(Required action) Under this line sits a listing. Repeat exactly and only its lines from the one holding "The height and" through the one holding "the grey Configuration"; skip pictures.
═════ Dataset extract ═════
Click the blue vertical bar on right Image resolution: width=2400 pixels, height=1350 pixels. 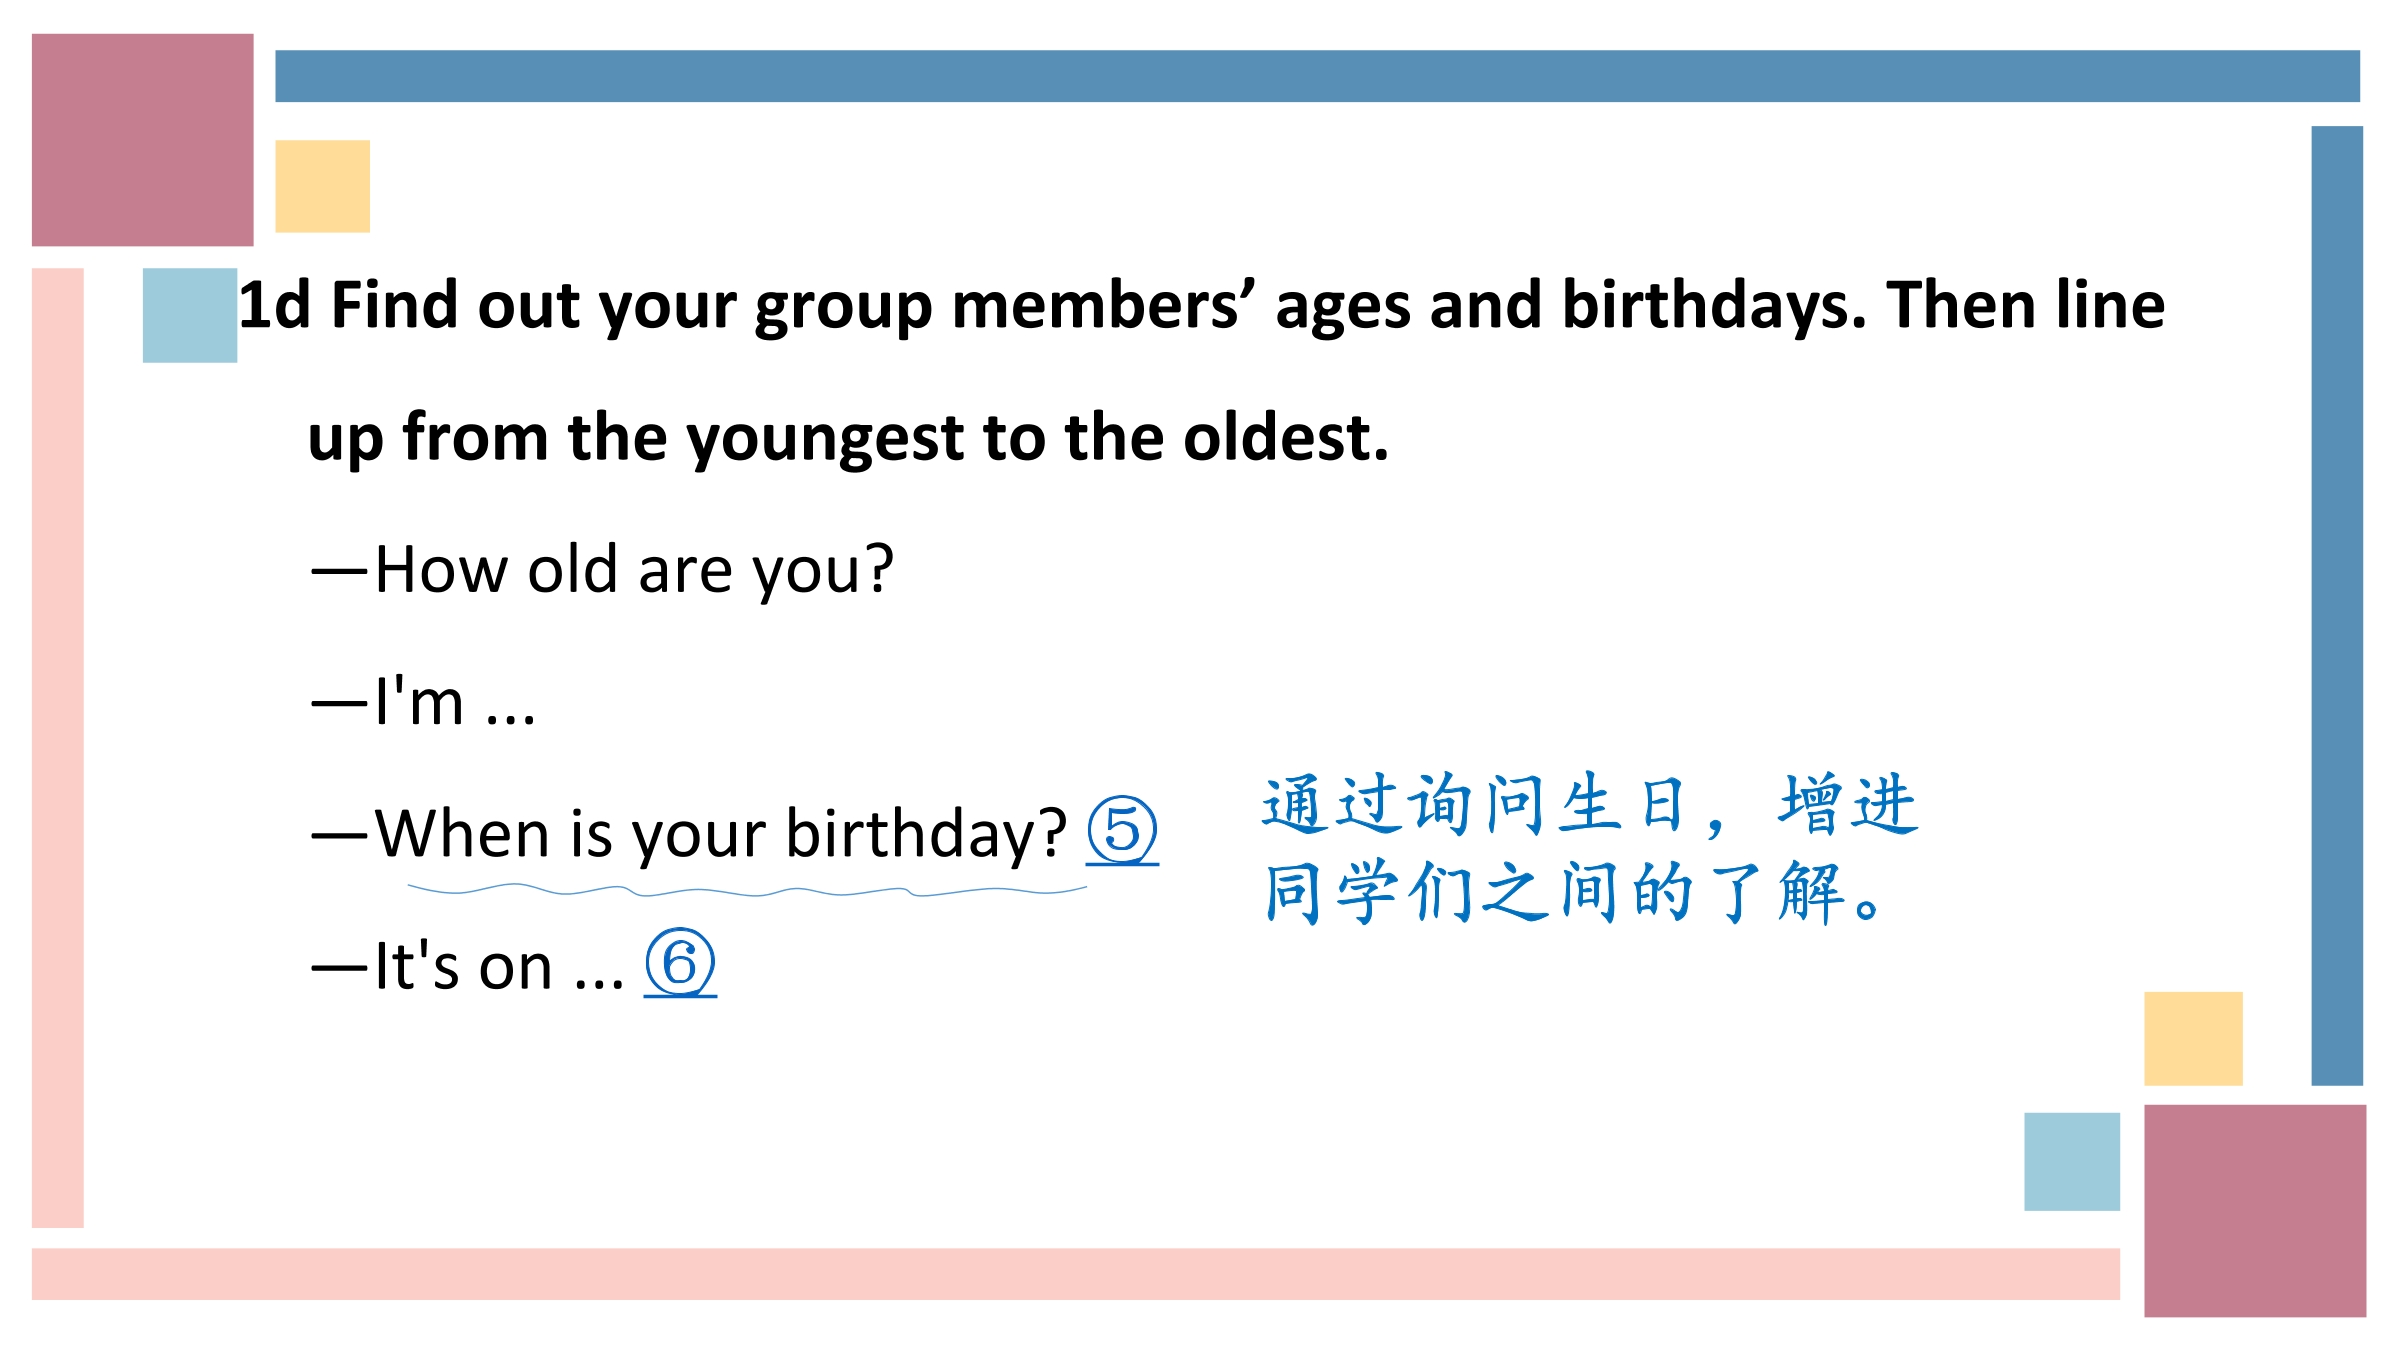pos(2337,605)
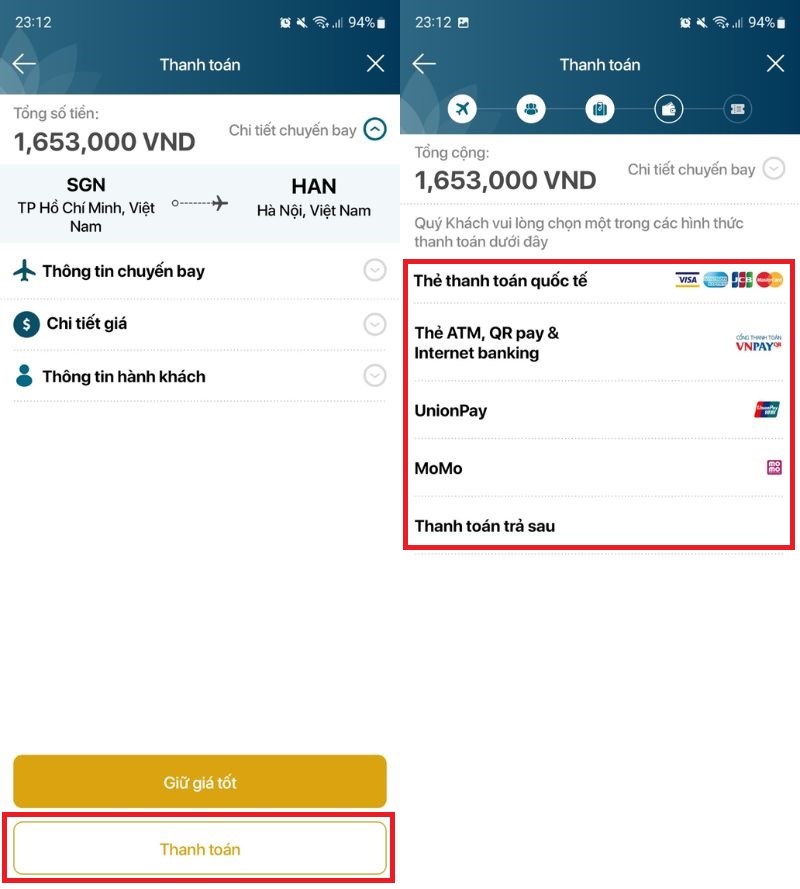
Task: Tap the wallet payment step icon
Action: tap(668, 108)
═════
═════ Dataset extract ═════
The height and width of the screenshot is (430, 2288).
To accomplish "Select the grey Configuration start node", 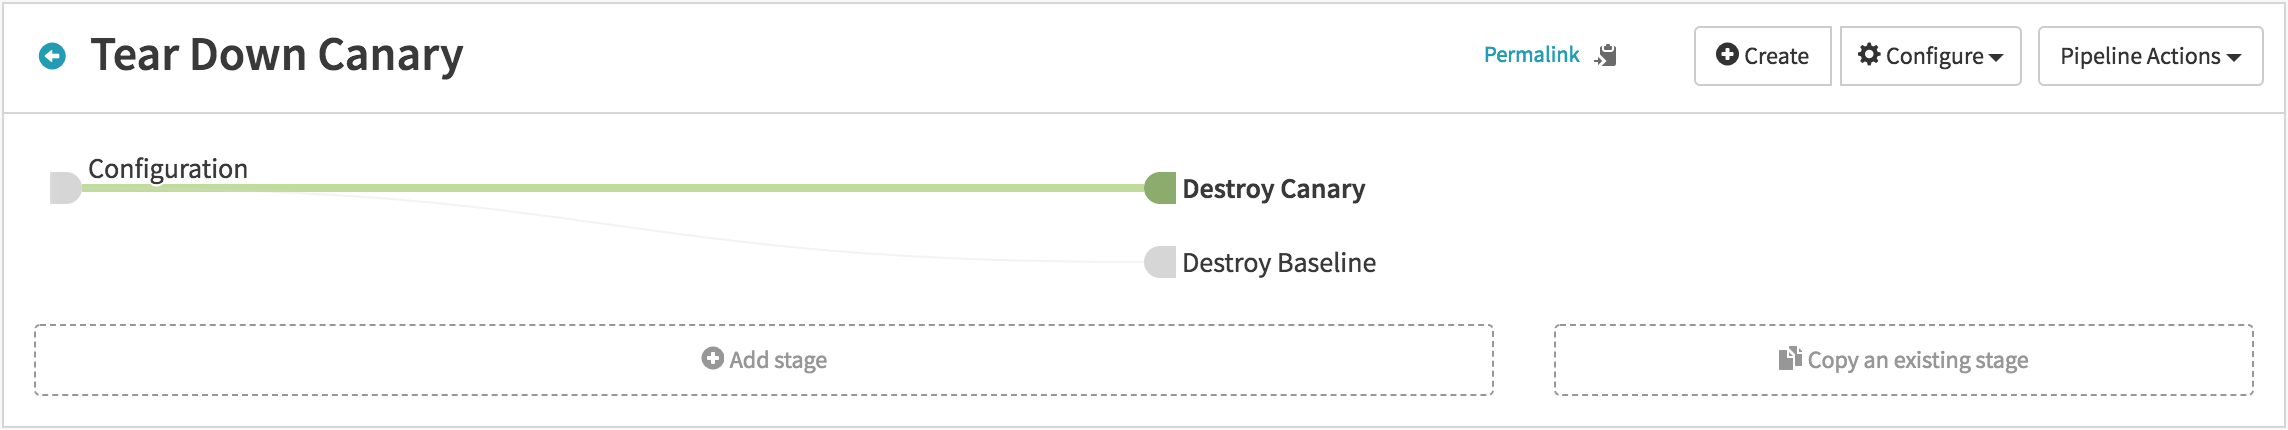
═════
(Response box)
The height and width of the screenshot is (430, 2288).
To accomplish "Select the grey Configuration start node", 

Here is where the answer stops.